BRANO DEL DOCUMENTO
((

Per tutto l’Ottocento, e anche oltre, il nome di Schubert rimase indissolubilmente legato al genere del Lied. Si codificò così un’immagine che influì profondamente sulla fortuna del compositore, e che se da un lato pesò su tutti i musicisti che si accostarono al Lied dopo di lui (un peso che può essere paragonato solo a quello esercitato da Beethoven, con forza tanto più perentoria, nel campo della Sinfonia), dall’altro lato finì per restringerlo in un quadro di intimismo soggettivo, di «pura» espressione lirica e sentimentale, talora convenzionalmente oleografico e persino caricaturale. Sfondo nel quale Schubert del resto era stato più volte fissato dai dipinti e dai disegni popolari della sua epoca.

))

COSA FARE
**a.** Nel brano su Schubert e il Lied, quali tratti descrivono il quadro in cui quell'immagine finì per restringere il compositore? Elencali tutti con le parole del testo.
**b.** Prosegui il brano su Schubert e il Lied dopo la sua ultima frase, con un paragrafo nello stesso tono.
I dati che seguono sono materiale a sé, separato dal brano.

DATI MOSTRATI
((

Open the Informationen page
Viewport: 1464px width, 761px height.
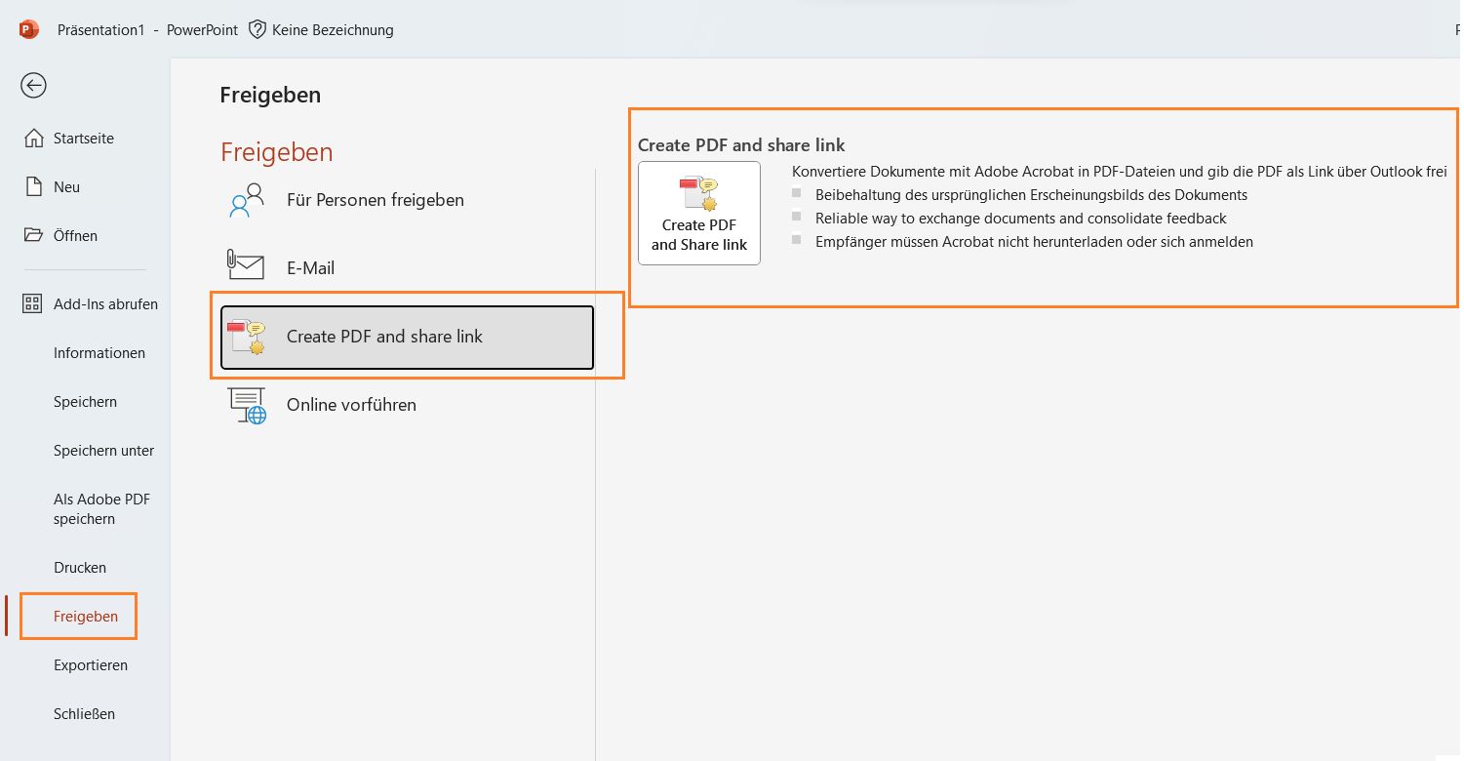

))

RISPOSTE
**a.**
- intimismo soggettivo
- «pura» espressione lirica e sentimentale
- convenzionalmente oleografico
- caricaturale

**b.**
Nell’uno e nell’altro caso, era indubbio che la parabola creativa di Schubert nel Lied presentasse un’unita nella varietà e una varietà nella unità (in altri termini, una gradualità e una progressione verso la definitiva compiutezza del genere) quali nessun altro capitolo della sua opera possedeva: da Gretchen am Spinnrade (1814), prima superba individuazione di un tipo di Lied assolutamente nuovo per carattere e forma, fino ai grandi cicli degli ultimi anni, la linea è continua e si richiude in un cerchio perfetto, molto lasciando tuttavia ancora da dire. Gli Heine-Gesänge, composti poche settimane prima della morte e poi volgarizzati da un editore privo di scrupoli nella miscellanea dello Schwanengesang – Canto del Cigno, titolo orribile per un’operazione già equivoca – sono sotto questo aspetto l’inizio di un nuovo ciclo, soffocato sul nascere, l’annuncio di una nuova epoca della storia del Lied la cui eredità sarà raccolta non soltanto da Schumann e da Brahms ma anche, coerentemente, da Wolf e da Mahler.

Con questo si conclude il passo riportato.